§ **Exercise description**
What is needed is an exact copy of all the entries below.

**** Listed records ****

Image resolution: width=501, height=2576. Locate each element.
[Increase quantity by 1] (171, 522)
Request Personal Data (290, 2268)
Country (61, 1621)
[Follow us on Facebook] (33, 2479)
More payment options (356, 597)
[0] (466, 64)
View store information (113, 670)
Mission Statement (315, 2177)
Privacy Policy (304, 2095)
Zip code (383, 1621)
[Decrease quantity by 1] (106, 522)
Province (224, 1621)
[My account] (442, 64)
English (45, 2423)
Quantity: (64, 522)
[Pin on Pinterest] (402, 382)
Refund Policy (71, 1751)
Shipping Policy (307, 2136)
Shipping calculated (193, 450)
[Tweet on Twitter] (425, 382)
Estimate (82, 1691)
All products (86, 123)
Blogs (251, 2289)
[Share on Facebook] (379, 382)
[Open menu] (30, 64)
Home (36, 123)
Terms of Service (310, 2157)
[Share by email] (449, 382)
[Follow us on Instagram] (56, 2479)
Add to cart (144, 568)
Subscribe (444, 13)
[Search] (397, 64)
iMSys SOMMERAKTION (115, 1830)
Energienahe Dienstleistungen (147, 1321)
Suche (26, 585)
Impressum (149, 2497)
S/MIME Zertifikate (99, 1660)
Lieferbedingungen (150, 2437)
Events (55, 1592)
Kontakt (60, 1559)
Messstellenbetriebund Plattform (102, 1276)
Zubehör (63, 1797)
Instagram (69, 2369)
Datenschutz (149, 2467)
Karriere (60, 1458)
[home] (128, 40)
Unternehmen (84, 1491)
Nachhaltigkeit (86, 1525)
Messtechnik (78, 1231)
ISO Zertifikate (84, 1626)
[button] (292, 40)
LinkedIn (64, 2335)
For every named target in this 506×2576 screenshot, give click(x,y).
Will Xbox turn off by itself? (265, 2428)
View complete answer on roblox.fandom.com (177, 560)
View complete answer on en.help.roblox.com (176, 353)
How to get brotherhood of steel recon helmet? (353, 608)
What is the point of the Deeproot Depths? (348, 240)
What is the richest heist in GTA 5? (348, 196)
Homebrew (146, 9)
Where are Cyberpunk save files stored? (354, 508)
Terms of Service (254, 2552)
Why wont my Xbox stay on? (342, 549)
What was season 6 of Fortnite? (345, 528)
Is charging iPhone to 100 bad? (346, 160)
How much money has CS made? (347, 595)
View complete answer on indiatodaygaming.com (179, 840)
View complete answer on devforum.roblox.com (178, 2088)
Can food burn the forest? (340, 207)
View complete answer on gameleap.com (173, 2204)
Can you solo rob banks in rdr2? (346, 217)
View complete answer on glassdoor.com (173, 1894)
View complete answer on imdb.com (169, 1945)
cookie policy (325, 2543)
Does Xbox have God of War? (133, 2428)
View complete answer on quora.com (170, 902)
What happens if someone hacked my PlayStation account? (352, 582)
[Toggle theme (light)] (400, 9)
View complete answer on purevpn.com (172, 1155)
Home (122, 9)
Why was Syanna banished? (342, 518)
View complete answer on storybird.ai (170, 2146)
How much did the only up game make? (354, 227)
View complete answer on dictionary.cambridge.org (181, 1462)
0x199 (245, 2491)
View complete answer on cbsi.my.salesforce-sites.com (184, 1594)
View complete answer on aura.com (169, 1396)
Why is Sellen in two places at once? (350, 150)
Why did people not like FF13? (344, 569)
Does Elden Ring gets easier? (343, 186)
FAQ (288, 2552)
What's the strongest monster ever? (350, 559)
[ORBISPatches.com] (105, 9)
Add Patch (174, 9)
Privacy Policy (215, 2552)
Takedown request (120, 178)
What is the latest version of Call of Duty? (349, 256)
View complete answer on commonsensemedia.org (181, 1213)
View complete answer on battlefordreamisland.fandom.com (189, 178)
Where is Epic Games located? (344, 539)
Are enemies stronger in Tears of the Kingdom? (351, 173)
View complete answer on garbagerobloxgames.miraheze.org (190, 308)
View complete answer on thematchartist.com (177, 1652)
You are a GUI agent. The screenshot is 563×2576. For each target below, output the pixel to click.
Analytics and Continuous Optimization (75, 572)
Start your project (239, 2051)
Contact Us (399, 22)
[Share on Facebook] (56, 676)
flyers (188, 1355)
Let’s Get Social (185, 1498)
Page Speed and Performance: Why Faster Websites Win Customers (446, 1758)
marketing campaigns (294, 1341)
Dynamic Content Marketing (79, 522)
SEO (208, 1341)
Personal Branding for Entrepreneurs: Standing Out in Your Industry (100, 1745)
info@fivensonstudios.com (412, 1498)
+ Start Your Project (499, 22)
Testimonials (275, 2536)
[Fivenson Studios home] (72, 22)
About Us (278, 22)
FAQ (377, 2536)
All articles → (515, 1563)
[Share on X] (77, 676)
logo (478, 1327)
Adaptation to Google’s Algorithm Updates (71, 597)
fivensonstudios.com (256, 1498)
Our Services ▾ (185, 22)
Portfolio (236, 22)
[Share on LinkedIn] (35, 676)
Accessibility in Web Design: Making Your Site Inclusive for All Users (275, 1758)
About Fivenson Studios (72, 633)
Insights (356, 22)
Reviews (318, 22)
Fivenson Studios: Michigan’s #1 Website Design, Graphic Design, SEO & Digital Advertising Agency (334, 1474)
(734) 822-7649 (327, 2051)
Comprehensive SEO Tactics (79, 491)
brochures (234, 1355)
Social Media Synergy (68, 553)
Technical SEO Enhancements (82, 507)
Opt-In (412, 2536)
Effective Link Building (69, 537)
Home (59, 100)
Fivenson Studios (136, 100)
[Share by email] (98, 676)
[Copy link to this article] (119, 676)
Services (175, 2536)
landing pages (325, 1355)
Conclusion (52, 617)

****

§ **Result of the exercise**
Image resolution: width=501, height=2576. Locate each element.
[Increase quantity by 1] (171, 522)
Request Personal Data (290, 2268)
Country (61, 1621)
[Follow us on Facebook] (33, 2479)
More payment options (356, 597)
[0] (466, 64)
View store information (113, 670)
Mission Statement (315, 2177)
Privacy Policy (304, 2095)
Zip code (383, 1621)
[Decrease quantity by 1] (106, 522)
Province (224, 1621)
[My account] (442, 64)
English (45, 2423)
Quantity: (64, 522)
[Pin on Pinterest] (402, 382)
Refund Policy (71, 1751)
Shipping Policy (307, 2136)
Shipping calculated (193, 450)
[Tweet on Twitter] (425, 382)
Estimate (82, 1691)
All products (86, 123)
Blogs (251, 2289)
[Share on Facebook] (379, 382)
[Open menu] (30, 64)
Home (36, 123)
Terms of Service (310, 2157)
[Share by email] (449, 382)
[Follow us on Instagram] (56, 2479)
Add to cart (144, 568)
Subscribe (444, 13)
[Search] (397, 64)
iMSys SOMMERAKTION (115, 1830)
Energienahe Dienstleistungen (147, 1321)
Suche (26, 585)
Impressum (149, 2497)
S/MIME Zertifikate (99, 1660)
Lieferbedingungen (150, 2437)
Events (55, 1592)
Kontakt (60, 1559)
Messstellenbetriebund Plattform (102, 1276)
Zubehör (63, 1797)
Instagram (69, 2369)
Datenschutz (149, 2467)
Karriere (60, 1458)
[home] (128, 40)
Unternehmen (84, 1491)
Nachhaltigkeit (86, 1525)
Messtechnik (78, 1231)
ISO Zertifikate (84, 1626)
[button] (292, 40)
LinkedIn (64, 2335)
For every named target in this 506×2576 screenshot, give click(x,y).
Will Xbox turn off by itself? (265, 2428)
View complete answer on roblox.fandom.com (177, 560)
View complete answer on en.help.roblox.com (176, 353)
How to get brotherhood of steel recon helmet? (353, 608)
What is the point of the Deeproot Depths? (348, 240)
What is the richest heist in GTA 5? (348, 196)
Homebrew (146, 9)
Where are Cyberpunk save files stored? (354, 508)
Terms of Service (254, 2552)
Why wont my Xbox stay on? (342, 549)
What was season 6 of Fortnite? (345, 528)
Is charging iPhone to 100 bad? (346, 160)
How much money has CS made? (347, 595)
View complete answer on indiatodaygaming.com (179, 840)
View complete answer on devforum.roblox.com (178, 2088)
Can food burn the forest? (340, 207)
View complete answer on gameleap.com (173, 2204)
Can you solo rob banks in rdr2? (346, 217)
View complete answer on glassdoor.com (173, 1894)
View complete answer on imdb.com (169, 1945)
cookie policy (325, 2543)
Does Xbox have God of War? (133, 2428)
View complete answer on quora.com (170, 902)
What happens if someone hacked my PlayStation account? (352, 582)
[Toggle theme (light)] (400, 9)
View complete answer on purevpn.com (172, 1155)
Home (122, 9)
Why was Syanna banished? (342, 518)
View complete answer on storybird.ai (170, 2146)
How much did the only up game make? (354, 227)
View complete answer on dictionary.cambridge.org (181, 1462)
0x199 (245, 2491)
View complete answer on cbsi.my.salesforce-sites.com (184, 1594)
View complete answer on aura.com (169, 1396)
Why is Sellen in two places at once? (350, 150)
Why did people not like FF13? (344, 569)
Does Elden Ring gets easier? (343, 186)
FAQ (288, 2552)
What's the strongest monster ever? (350, 559)
[ORBISPatches.com] (105, 9)
Add Patch (174, 9)
Privacy Policy (215, 2552)
Takedown request (120, 178)
What is the latest version of Call of Duty? (349, 256)
View complete answer on commonsensemedia.org (181, 1213)
View complete answer on battlefordreamisland.fandom.com (189, 178)
Where is Epic Games located? (344, 539)
Are enemies stronger in Tears of the Kingdom? (351, 173)
View complete answer on garbagerobloxgames.miraheze.org (190, 308)
View complete answer on thematchartist.com (177, 1652)
You are a GUI agent. The screenshot is 563×2576. For each target below, output the pixel to click.
Analytics and Continuous Optimization (75, 572)
Start your project (239, 2051)
Contact Us (399, 22)
[Share on Facebook] (56, 676)
flyers (188, 1355)
Let’s Get Social (185, 1498)
Page Speed and Performance: Why Faster Websites Win Customers (446, 1758)
marketing campaigns (294, 1341)
Dynamic Content Marketing (79, 522)
SEO (208, 1341)
Personal Branding for Entrepreneurs: Standing Out in Your Industry (100, 1745)
info@fivensonstudios.com (412, 1498)
+ Start Your Project (499, 22)
Testimonials (275, 2536)
[Fivenson Studios home] (72, 22)
About Us (278, 22)
FAQ (377, 2536)
All articles → (515, 1563)
[Share on X] (77, 676)
logo (478, 1327)
Adaptation to Google’s Algorithm Updates (71, 597)
fivensonstudios.com (256, 1498)
Our Services ▾ (185, 22)
Portfolio (236, 22)
[Share on LinkedIn] (35, 676)
Accessibility in Web Design: Making Your Site Inclusive for All Users (275, 1758)
About Fivenson Studios (72, 633)
Insights (356, 22)
Reviews (318, 22)
Fivenson Studios: Michigan’s #1 Website Design, Graphic Design, SEO & Digital Advertising Agency (334, 1474)
(734) 822-7649 (327, 2051)
Comprehensive SEO Tactics (79, 491)
brochures (234, 1355)
Social Media Synergy (68, 553)
Technical SEO Enhancements (82, 507)
Opt-In (412, 2536)
Effective Link Building (69, 537)
Home (59, 100)
Fivenson Studios (136, 100)
[Share by email] (98, 676)
[Copy link to this article] (119, 676)
Services (175, 2536)
landing pages (325, 1355)
Conclusion (52, 617)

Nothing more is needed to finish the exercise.